- _Work instructions_
Using the listing below, set down each line from the line containing "Switch to the Timeline tab" through the line containing "The height and width of the screenshot is (1303, 602).", both ends included, exactly and with nothing added.
━━━━━ Supplied records ━━━━━
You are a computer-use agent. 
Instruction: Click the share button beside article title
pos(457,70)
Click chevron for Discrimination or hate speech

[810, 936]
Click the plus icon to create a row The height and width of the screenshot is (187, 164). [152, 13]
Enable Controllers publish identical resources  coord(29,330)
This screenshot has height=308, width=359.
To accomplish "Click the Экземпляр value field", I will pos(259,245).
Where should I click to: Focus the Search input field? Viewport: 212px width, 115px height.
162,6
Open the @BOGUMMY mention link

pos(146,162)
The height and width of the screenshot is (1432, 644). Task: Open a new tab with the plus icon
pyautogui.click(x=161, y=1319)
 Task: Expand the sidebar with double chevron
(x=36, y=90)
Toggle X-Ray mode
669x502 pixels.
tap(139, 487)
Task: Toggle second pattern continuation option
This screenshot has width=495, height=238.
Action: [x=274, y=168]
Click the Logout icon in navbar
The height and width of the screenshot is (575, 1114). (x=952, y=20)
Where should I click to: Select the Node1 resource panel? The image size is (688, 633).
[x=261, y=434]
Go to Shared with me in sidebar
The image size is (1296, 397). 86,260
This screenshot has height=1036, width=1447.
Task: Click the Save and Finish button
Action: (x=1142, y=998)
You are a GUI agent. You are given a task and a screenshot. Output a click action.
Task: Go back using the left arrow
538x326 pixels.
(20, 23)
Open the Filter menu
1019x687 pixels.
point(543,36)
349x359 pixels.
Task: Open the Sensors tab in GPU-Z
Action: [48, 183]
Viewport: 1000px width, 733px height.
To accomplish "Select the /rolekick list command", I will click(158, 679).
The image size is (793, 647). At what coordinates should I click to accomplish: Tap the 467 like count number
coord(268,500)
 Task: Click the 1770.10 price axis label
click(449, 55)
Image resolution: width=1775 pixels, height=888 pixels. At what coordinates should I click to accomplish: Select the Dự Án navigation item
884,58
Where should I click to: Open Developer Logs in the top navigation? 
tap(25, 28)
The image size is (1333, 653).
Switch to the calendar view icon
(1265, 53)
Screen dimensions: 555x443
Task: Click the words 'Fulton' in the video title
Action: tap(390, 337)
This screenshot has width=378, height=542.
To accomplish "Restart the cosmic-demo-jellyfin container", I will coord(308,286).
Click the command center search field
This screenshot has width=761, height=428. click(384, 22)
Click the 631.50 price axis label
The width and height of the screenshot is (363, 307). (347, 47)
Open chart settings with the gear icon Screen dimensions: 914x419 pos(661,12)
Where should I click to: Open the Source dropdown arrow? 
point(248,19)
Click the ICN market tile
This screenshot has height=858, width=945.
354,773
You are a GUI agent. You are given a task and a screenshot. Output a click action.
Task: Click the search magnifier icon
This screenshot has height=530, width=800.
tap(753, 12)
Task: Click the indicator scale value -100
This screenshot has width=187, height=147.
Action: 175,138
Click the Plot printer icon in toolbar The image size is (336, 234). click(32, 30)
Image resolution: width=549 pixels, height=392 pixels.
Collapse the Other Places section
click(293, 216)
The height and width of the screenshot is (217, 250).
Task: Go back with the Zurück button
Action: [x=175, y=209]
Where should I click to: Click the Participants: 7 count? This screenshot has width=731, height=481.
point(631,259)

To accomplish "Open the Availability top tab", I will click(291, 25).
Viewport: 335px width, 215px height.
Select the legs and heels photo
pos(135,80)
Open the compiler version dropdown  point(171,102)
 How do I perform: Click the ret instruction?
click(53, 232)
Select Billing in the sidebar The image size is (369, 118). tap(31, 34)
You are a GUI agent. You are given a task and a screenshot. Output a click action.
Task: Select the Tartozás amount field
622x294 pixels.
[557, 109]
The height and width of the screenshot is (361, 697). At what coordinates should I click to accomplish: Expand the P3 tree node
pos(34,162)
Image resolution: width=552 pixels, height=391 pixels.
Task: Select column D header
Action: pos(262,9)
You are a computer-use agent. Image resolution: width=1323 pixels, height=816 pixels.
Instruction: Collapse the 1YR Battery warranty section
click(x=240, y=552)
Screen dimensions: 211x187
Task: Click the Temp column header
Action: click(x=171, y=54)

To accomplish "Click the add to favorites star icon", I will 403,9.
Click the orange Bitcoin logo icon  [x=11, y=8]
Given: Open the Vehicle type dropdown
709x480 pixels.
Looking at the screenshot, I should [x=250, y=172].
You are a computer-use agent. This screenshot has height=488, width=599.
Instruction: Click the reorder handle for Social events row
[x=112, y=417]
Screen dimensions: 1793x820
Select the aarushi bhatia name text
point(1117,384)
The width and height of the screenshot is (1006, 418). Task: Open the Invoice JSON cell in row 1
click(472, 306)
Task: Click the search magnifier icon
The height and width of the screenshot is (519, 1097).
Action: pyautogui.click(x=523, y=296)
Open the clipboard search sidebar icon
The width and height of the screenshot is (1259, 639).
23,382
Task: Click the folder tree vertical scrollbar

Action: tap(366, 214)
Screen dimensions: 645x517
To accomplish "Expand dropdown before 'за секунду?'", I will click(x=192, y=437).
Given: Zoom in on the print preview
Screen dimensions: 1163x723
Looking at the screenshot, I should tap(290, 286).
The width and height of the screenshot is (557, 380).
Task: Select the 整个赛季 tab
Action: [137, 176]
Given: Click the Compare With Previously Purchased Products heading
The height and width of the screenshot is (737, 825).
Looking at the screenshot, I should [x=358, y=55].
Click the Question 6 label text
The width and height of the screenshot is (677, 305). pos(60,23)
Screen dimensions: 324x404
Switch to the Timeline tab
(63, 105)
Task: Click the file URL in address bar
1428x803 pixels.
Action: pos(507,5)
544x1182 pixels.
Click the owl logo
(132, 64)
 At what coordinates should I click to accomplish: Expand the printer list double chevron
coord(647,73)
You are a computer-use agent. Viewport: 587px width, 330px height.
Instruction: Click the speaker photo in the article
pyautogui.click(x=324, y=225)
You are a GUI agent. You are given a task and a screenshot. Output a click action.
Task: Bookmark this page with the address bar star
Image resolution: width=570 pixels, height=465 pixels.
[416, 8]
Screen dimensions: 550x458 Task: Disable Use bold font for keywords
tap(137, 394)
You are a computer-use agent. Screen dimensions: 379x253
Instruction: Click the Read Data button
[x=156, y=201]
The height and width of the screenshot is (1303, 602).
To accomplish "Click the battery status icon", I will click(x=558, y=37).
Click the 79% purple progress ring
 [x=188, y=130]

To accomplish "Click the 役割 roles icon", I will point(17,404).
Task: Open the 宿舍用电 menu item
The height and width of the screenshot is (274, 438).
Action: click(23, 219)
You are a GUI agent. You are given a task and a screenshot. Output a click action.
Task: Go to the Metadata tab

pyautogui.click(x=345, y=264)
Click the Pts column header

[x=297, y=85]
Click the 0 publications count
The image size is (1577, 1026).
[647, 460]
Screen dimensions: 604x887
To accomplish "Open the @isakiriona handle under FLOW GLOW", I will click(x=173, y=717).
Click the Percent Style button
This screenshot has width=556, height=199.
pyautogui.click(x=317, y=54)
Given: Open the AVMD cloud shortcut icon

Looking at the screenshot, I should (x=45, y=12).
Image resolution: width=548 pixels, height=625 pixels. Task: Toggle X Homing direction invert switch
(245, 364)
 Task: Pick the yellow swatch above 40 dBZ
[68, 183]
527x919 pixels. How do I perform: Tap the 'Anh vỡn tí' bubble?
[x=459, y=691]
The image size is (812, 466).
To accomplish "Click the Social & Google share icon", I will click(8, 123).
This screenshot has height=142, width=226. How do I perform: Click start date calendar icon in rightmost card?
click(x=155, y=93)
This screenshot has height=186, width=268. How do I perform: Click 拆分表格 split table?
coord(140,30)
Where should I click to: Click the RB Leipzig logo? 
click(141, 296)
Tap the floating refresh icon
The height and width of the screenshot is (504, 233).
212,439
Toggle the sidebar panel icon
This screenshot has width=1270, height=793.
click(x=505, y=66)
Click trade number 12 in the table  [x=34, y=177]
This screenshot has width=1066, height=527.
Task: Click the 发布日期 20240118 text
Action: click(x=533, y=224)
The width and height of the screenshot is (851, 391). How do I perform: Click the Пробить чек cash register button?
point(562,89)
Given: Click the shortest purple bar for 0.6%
━━━━━
- _Result of this task_
Switch to the Timeline tab
(63, 105)
Task: Click the file URL in address bar
1428x803 pixels.
Action: pos(507,5)
544x1182 pixels.
Click the owl logo
(132, 64)
 At what coordinates should I click to accomplish: Expand the printer list double chevron
coord(647,73)
You are a computer-use agent. Viewport: 587px width, 330px height.
Instruction: Click the speaker photo in the article
pyautogui.click(x=324, y=225)
You are a GUI agent. You are given a task and a screenshot. Output a click action.
Task: Bookmark this page with the address bar star
Image resolution: width=570 pixels, height=465 pixels.
[416, 8]
Screen dimensions: 550x458 Task: Disable Use bold font for keywords
tap(137, 394)
You are a computer-use agent. Screen dimensions: 379x253
Instruction: Click the Read Data button
[x=156, y=201]
The height and width of the screenshot is (1303, 602).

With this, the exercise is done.